- **WHAT THIS TASK INVOLVES**
Copy out exactly the stretch below, from the line with "The image size is (276, 240)." through the line with "Task: Click the comparison chart icon", both included; the pictures stay out.

- **DATA RECORDS**
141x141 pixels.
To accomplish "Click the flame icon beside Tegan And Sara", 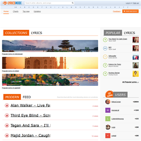I will 7,125.
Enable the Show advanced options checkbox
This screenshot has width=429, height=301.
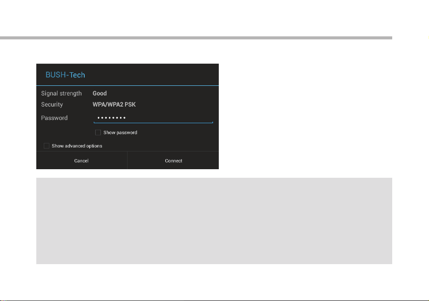46,146
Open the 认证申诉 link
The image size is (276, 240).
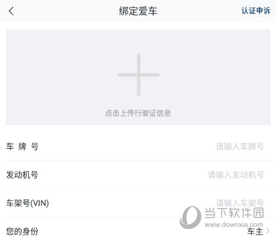tap(256, 11)
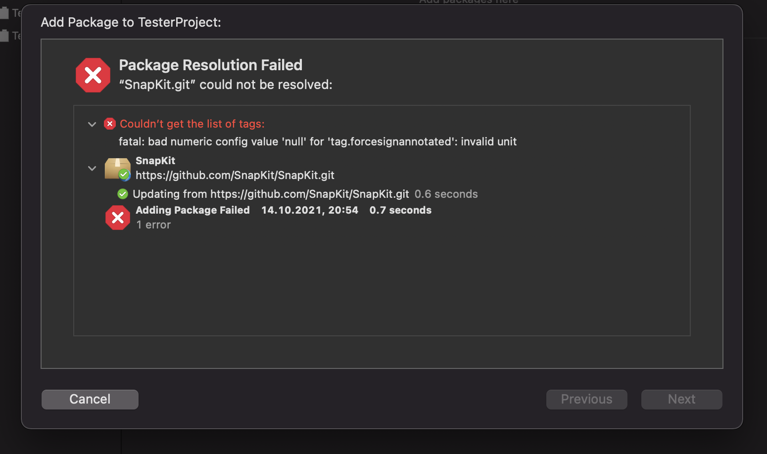The image size is (767, 454).
Task: Click the Previous button
Action: (587, 399)
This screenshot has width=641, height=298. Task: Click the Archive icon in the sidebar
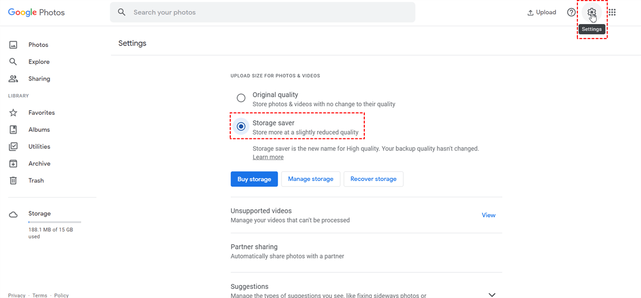(x=13, y=163)
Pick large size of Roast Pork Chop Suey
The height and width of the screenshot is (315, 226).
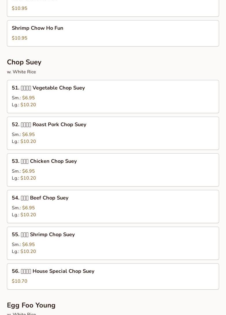pyautogui.click(x=24, y=141)
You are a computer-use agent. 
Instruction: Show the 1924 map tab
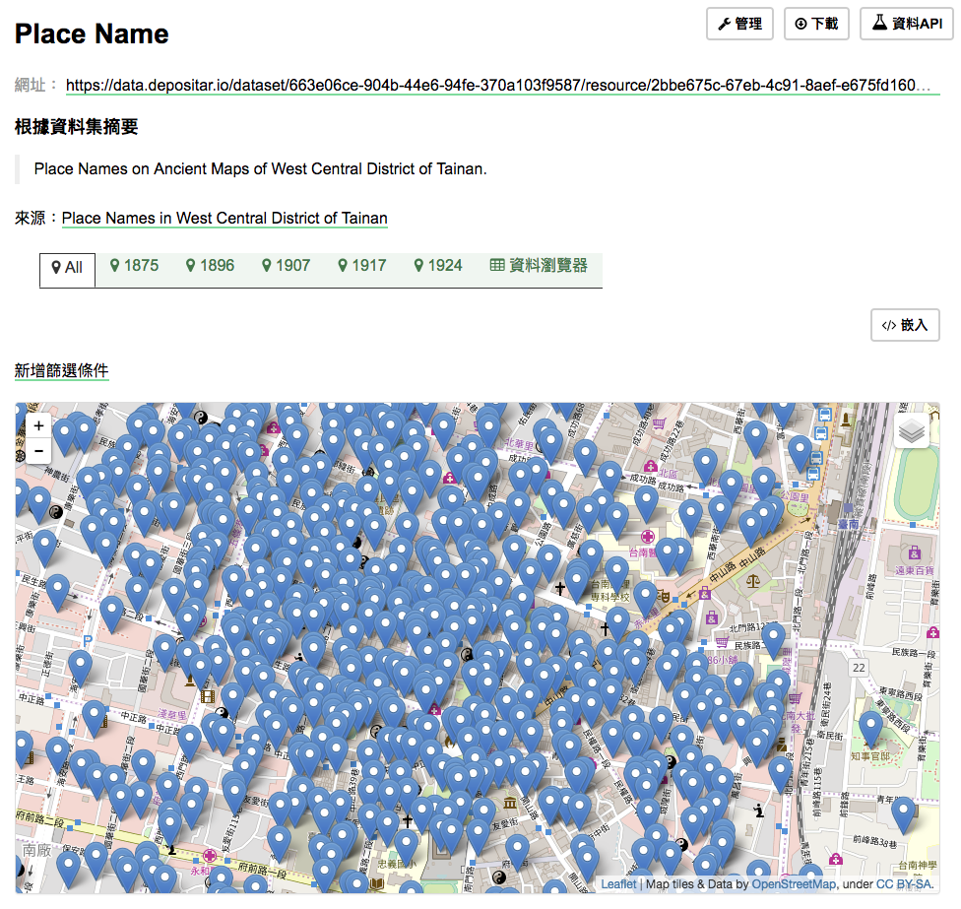(x=437, y=265)
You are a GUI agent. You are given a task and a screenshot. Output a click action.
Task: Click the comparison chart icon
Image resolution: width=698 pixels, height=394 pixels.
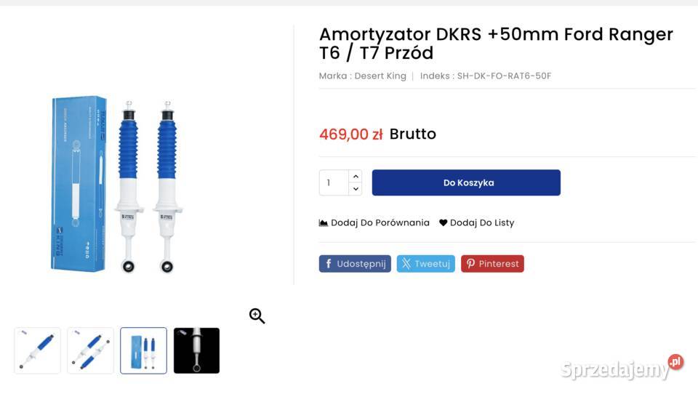(323, 222)
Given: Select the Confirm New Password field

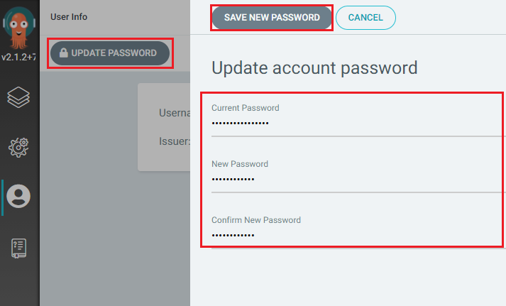Looking at the screenshot, I should 355,236.
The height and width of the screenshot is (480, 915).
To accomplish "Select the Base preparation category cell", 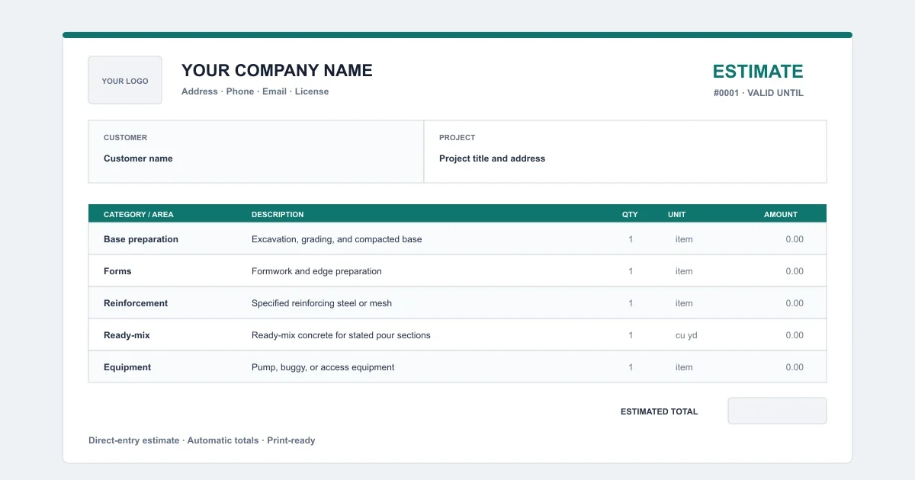I will pyautogui.click(x=141, y=239).
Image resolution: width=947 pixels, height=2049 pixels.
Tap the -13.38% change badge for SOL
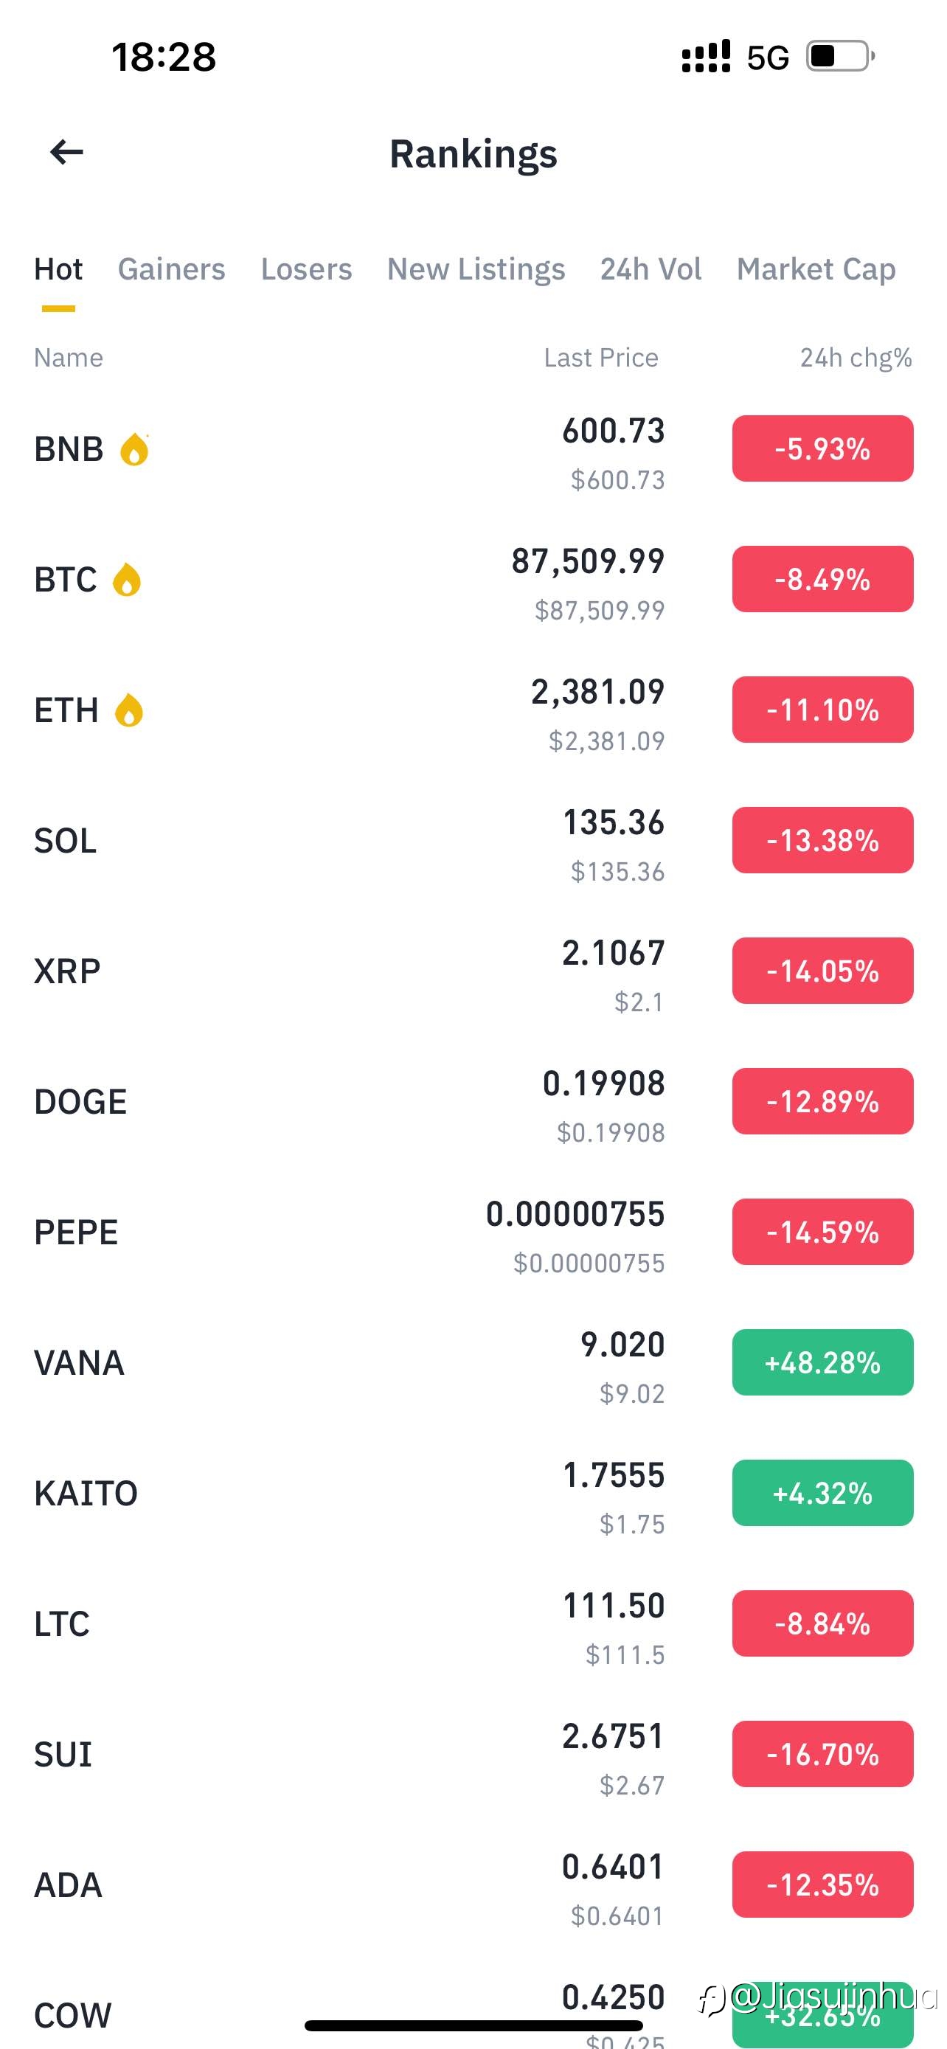(823, 840)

- **ANSWER TO THE EXERCISE**
The image size is (276, 240).
tap(256, 11)
The image size is (767, 454).
Task: Click the Previous button
Action: (587, 399)
This screenshot has width=641, height=298. Task: Click the Archive icon in the sidebar
(x=13, y=163)
Pick large size of Roast Pork Chop Suey
The height and width of the screenshot is (315, 226).
pyautogui.click(x=24, y=141)
You are a computer-use agent. 
Instruction: Show the 1924 map tab
(x=437, y=265)
You are a GUI agent. You are given a task and a screenshot. Output a click action.
Task: Click the comparison chart icon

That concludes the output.